Place configuration into `.env.local` before building. (See
https://cli.vuejs.org/guide/mode-and-env.html#environment-variables
for general info.)

#### `VUE_APP_OCS_ADDRS`

This variable carries zero or more "OCS configs". Each "OCS config"
is defined by a name (e.g. "My OCS"; this is only used in this
application), the URL of the WAMP router's websocket server
(e.g. "ws://example.com/crossbar/ws"), the WAMP realm
(e.g. "ocsrealm"), and the OCS "address root" (e.g. "observatory").

Each OCS config is constructed by joining those four things together
with commas; multiple OCS configs are separated by semicolons. So the
result should look like this:

```
VUE_APP_OCS_ADDRS=My OCS,ws://example.com/crossbar/ws,ocsrealm,observatory
```

(If 3 or fewer tokens are specified, then the address root defaults to
"observatory"; if only 2 tokens are specified then the realm defaults
to "test_realm".)

Here's a multi-config example:
```
VUE_APP_OCS_ADDRS=Lab1,ws://localhost:8001/ws,test_realm;Lab2,ws://localhost:8002/ws,test_realm,platform2
```

(In addition to these "static" OCS configs, the "custom" config is
always available in the interface, and cookies are used to keep a
user's custom URL and realm saved in their browser.)

## Docker

The Dockerfile in this directory will produce an image that serves the built
product from `npm run build` via an nginx server.

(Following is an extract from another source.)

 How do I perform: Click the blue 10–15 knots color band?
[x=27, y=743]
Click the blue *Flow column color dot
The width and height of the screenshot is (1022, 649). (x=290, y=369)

To build the image and tag it as "ocs-web":
```
docker build -t ocs-web .
```

To launch the image as a test:
```
docker run -p 8080:80 --rm ocs-web
```

Then browse to http://localhost:8080/

Here is a docker-compose.yaml that declares a service running the
ocs-web image and mounts in a configuration file:
```
version: '2'
services:
ocs-web-1:
image: ocs-web
ports:
- 8080:80
volumes:
- ./config.json:/app/dist/config.json:ro
```

# Development tips

## Mocking Jagent

For development in cases where you can't run the real agent, you can
run a dummy agent with an interface specified in a yaml file. See the
docstring header in agent/agent.py, and any yaml definition files in
that directory for configuration examples.